**Brief**
The account below about caring for a blinded veteran names the relatives who have to quit their jobs to care for an injured veteran. List every one of them.

##### Extracted text #####

We got by on Scotty’s first lieutenant pay and the generosity of friends and family. But there has to be a better way for our federal government to make it easier for the spouses, parents and siblings who have to quit their jobs and forfeit their livelihoods to care for an injured veteran.

My next challenge came when we entered the world of rehabilitation for the blind. Scotty was 24-years-old and had his whole life ahead of him. I knew he needed a center that would teach him new things, challenge him and give him the confidence that he would once again be a contributing member of society. We were promised customized care at a blind rehab center. Unfortunately, when we got there, it was clear that no one was ready to rehabilitate post 9-11 warriors.

Here’s an example. We kept asking for computer training because we knew that technology and computers were going to be key to a future of dignity and productivity for Scotty. So imagine how appalled I was when I was informed that computer training came last—behind belt braiding and woodshop. Also, he was given books on cassette. Cassettes!

Meanwhile, a wonderful church community in Georgia sent Scotty an iPod with tons of books and music already downloaded on it. What a lifesaver that was. It helped give Scotty hope that his future was not going to be braided belts and cassette tapes.

It should not be this hard.

Once retired, Scotty spent most of his days filling out paperwork to get VA grants that were offered—things like housing grants to adapt our home to be safer and more efficient for him. After spending a month filling out these forms and searching for and contacting the right people, my husband was informed that he was not eligible for the largest grant because although 100% disabled and completely blind he needed to be missing a limb as well to qualify. Needless to say we shredded the forms and chalked it up to another government promise that would never become reality.

##### Listed entries #####

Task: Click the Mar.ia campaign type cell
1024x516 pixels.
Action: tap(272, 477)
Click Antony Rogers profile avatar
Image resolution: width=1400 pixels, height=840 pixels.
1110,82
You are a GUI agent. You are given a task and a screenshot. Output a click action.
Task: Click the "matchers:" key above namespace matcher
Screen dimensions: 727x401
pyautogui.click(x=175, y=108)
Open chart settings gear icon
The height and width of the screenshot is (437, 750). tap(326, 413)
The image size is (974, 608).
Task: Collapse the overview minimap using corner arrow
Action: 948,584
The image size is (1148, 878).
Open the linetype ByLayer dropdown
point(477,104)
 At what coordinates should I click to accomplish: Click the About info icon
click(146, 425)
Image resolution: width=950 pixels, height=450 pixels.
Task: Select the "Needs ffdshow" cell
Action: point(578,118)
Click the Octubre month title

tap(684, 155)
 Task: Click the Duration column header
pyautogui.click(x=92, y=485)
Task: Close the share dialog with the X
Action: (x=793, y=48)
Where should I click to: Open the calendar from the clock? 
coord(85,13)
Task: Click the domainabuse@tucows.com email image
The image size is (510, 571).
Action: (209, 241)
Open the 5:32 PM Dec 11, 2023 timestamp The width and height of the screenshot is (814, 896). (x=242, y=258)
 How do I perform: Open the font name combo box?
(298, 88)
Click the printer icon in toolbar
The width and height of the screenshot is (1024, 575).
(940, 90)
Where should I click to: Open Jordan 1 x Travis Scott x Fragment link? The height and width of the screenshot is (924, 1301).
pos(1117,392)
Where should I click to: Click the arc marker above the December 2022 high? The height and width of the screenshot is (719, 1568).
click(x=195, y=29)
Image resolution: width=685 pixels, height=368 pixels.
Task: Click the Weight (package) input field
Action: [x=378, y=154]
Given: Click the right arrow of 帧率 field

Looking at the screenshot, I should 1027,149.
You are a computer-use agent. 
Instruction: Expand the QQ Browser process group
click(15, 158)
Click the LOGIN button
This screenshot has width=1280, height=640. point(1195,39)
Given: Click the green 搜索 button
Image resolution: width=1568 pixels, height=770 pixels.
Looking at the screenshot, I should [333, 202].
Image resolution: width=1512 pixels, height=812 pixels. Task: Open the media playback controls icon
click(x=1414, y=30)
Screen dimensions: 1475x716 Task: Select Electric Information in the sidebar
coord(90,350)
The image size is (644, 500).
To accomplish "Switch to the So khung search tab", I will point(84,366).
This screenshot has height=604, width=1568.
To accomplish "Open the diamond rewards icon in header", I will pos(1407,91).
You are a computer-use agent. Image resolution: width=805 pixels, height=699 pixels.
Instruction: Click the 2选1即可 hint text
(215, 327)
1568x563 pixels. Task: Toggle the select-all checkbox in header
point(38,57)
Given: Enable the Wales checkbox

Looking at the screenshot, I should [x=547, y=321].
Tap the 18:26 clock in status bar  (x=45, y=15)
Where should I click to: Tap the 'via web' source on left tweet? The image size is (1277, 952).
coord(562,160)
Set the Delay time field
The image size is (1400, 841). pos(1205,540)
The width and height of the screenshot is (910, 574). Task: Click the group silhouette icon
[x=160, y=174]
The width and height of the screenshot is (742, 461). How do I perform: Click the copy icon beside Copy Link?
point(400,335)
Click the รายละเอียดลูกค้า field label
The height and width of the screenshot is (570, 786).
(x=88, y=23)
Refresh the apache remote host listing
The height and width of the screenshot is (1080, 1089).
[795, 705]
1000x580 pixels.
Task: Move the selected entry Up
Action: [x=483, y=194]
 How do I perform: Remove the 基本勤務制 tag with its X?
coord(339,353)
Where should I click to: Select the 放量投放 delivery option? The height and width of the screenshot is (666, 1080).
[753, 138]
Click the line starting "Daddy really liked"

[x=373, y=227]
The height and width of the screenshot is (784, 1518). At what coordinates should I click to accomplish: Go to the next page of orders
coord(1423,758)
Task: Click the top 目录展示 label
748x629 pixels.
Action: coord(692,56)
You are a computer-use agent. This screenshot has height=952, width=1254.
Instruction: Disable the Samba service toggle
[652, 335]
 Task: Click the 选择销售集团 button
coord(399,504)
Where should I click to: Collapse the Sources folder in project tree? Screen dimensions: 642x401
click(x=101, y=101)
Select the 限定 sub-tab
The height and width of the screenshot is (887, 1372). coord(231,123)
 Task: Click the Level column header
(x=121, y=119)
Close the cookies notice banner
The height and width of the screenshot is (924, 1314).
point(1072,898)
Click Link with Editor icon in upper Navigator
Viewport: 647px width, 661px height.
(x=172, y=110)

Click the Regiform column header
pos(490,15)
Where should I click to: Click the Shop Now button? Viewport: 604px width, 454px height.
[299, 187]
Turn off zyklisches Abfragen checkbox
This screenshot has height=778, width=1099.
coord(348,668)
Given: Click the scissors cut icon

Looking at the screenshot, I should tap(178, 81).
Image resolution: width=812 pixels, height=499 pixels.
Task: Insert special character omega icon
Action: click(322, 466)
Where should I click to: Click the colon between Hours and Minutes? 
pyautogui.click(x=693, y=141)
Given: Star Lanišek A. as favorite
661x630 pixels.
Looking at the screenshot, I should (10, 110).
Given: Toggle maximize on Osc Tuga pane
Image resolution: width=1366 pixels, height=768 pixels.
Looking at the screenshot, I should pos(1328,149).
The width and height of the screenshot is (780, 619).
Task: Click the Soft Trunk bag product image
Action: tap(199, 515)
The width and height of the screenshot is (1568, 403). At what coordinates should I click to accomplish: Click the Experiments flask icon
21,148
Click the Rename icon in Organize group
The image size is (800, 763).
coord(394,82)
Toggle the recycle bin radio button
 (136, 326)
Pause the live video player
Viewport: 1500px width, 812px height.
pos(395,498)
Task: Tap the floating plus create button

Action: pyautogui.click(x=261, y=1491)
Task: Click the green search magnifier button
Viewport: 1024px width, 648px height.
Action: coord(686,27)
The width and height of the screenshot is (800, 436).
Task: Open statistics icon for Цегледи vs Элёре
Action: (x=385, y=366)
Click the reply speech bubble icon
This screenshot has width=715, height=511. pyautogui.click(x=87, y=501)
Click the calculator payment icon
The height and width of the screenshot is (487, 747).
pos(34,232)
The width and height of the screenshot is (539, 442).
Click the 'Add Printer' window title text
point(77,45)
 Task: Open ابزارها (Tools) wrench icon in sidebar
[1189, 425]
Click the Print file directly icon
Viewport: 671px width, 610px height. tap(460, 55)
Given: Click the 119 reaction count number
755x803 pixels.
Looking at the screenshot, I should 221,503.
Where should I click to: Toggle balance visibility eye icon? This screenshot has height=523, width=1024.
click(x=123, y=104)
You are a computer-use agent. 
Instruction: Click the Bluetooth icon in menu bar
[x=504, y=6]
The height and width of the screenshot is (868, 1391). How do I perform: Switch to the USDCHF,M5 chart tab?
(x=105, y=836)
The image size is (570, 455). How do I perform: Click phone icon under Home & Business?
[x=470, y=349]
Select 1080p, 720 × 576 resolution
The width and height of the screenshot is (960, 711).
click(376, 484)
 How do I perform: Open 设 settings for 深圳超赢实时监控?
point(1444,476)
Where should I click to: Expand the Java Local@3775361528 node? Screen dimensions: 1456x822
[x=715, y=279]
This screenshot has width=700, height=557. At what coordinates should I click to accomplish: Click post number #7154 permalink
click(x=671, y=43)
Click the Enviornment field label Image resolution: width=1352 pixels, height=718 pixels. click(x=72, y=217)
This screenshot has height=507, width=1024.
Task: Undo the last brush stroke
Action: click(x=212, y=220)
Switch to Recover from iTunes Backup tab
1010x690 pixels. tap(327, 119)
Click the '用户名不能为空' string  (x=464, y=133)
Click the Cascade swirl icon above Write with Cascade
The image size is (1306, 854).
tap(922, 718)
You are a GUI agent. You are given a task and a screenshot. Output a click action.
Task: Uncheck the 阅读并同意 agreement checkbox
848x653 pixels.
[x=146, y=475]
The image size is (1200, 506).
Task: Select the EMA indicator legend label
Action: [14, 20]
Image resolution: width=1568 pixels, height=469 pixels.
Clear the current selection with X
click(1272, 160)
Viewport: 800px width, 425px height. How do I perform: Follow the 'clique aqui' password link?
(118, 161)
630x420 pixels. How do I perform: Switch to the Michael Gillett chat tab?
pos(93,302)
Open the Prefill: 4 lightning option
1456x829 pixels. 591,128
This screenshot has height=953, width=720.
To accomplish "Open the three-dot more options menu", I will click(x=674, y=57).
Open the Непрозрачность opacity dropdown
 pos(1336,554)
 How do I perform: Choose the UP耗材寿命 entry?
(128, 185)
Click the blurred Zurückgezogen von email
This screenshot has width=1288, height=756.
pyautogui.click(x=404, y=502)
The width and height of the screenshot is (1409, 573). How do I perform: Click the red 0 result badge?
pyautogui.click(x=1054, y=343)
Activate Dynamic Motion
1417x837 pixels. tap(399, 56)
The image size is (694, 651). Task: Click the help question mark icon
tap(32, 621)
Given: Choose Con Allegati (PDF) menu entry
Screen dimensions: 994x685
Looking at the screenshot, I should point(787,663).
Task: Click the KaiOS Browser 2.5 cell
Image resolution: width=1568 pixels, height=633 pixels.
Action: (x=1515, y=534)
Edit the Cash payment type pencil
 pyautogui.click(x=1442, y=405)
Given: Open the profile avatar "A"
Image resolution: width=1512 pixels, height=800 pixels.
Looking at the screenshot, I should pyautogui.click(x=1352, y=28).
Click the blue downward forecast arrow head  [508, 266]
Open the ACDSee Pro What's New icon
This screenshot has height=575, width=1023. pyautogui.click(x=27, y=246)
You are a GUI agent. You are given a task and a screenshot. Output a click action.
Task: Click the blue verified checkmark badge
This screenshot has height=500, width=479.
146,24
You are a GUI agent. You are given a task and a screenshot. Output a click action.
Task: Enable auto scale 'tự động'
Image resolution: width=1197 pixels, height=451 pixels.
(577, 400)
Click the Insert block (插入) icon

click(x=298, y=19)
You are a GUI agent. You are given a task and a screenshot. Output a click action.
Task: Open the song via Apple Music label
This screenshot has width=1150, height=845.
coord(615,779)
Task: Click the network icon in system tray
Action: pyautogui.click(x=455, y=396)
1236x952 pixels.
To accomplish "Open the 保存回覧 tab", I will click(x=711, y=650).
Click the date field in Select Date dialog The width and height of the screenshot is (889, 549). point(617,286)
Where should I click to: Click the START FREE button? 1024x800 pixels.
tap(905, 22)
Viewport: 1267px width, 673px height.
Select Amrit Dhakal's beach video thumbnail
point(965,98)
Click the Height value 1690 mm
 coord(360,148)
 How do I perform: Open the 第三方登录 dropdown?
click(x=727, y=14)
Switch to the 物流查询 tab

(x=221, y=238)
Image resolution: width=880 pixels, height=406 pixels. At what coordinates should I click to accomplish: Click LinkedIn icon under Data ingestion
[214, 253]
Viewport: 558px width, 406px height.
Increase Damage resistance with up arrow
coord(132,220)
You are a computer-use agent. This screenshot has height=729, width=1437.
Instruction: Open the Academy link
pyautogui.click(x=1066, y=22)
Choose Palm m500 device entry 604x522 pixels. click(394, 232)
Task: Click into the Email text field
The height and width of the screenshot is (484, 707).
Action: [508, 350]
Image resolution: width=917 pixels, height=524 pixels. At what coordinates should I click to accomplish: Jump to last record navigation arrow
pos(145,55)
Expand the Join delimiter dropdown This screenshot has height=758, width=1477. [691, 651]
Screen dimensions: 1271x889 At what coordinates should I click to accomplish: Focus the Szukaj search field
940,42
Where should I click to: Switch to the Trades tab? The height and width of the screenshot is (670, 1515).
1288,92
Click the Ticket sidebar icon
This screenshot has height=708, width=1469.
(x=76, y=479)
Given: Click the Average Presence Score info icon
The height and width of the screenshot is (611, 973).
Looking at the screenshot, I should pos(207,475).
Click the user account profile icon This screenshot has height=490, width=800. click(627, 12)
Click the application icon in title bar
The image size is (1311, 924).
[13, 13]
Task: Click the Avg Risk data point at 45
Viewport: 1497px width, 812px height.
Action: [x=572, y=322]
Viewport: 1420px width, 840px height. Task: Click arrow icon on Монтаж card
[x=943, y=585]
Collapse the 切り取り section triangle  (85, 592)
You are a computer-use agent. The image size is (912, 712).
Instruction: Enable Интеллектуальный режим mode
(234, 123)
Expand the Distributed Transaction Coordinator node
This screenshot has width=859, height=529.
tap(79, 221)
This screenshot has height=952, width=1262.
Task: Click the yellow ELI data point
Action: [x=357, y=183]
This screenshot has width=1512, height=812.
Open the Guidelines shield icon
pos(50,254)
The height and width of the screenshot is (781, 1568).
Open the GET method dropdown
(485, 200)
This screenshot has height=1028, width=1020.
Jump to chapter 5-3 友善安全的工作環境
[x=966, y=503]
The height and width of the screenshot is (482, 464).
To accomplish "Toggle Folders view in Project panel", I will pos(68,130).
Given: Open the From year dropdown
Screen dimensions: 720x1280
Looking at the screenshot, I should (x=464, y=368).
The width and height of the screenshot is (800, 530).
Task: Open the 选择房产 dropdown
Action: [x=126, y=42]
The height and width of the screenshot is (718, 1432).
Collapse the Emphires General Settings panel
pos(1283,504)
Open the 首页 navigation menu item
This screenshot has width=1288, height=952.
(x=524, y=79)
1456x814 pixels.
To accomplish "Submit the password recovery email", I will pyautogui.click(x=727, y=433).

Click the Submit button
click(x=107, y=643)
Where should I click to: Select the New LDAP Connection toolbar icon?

#####

**Exercise solution**
Spouses, parents, siblings